Sulla base di tale ricostruzione, deve ribadirsi che la qualificazione giuridica fornita dal Tribunale del riesame, alla luce delle deduzioni difensive, appare corretta, posto che il documento formato dal (omissis) attestava falsamente la ricezione, da parte del pubblico ufficiale, di documentazione proveniente dal privato (ossia lo stato di servizio nelle FF.AA., che, invece, il (omissis) non aveva presentato).

Nel caso di specie l’attestazione del pubblico ufficiale consiste nell’avere egli ricevuto un documento da un privato; tale atto ha senza alcun dubbio natura fidefacente, posto che risulta compiuto dal pubblico ufficiale nell’esercizio delle sue funzioni.

Dall’accoglimento del primo motivo di ricorso discende anche l’annullamento del provvedimento quanto alle esigenze cautelari, la cui sussistenza e grado non potranno che esser eventualmente rimodulate all’esito della valutazione circa la sussistenza della fattispecie di cui all’art. 346-bis c.p. da parte del giudice del rinvio.

Il provvedimento impugnato va, pertanto, annullato quanto al delitto di traffico di influenze illecite e quanto alle esigenze cautelari, con rinvio per nuovo esame sul punto al Tribunale del riesame di Roma; nel resto, il ricorso va rigettato.

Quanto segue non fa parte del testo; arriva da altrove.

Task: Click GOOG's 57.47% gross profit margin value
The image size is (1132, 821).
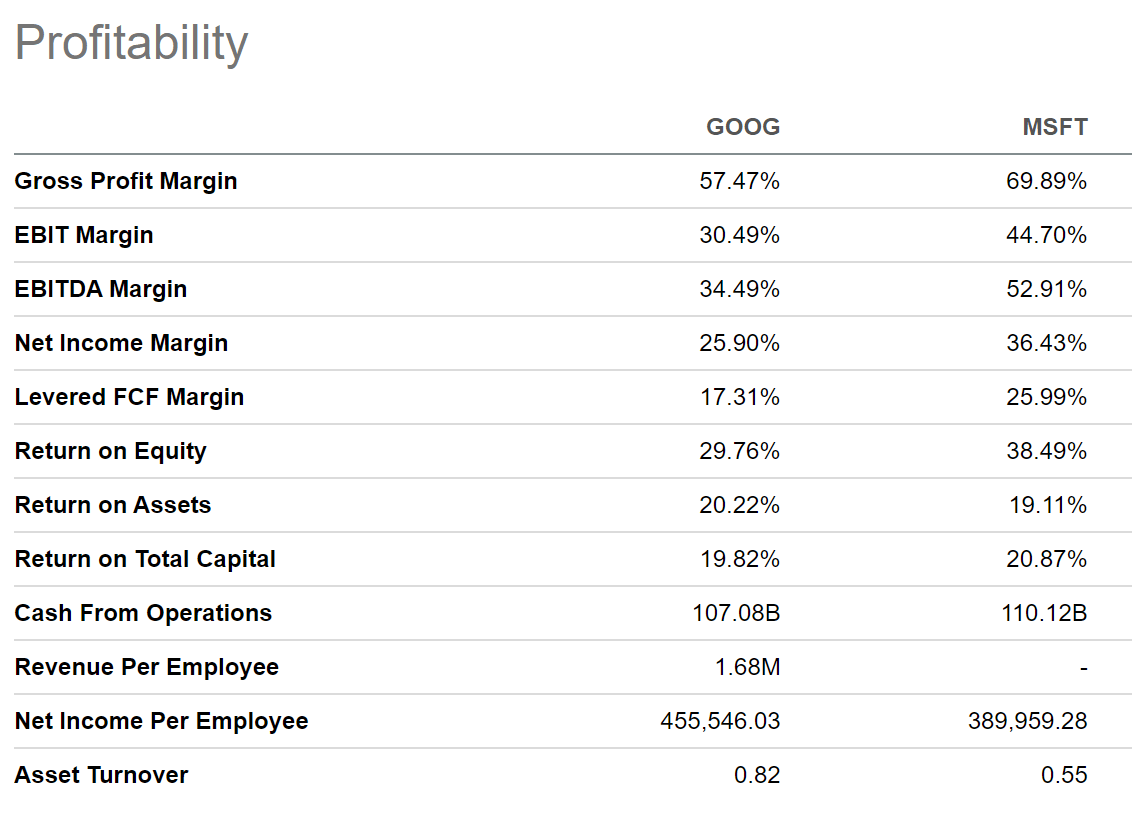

Si dispone l’invio degli atti alla Cancelleria per gli adempimento di cui all’art. 28 reg. esec. c.p.p..

P.Q.M.

Annulla il provvedimento impugnato, limitatamente alla fattispecie di cui all’art. 346-bis c.p., nonché quanto alle esigenze cautelari, con rinvio per nuovo esame al Tribunale di Roma. Rigetta nel resto il ricorso. Manda alla Cancelleria per gli adempimento di cui all’art. 28 Reg. Esec. c.p.p..Così deciso in Roma, il 18 maggio 2022.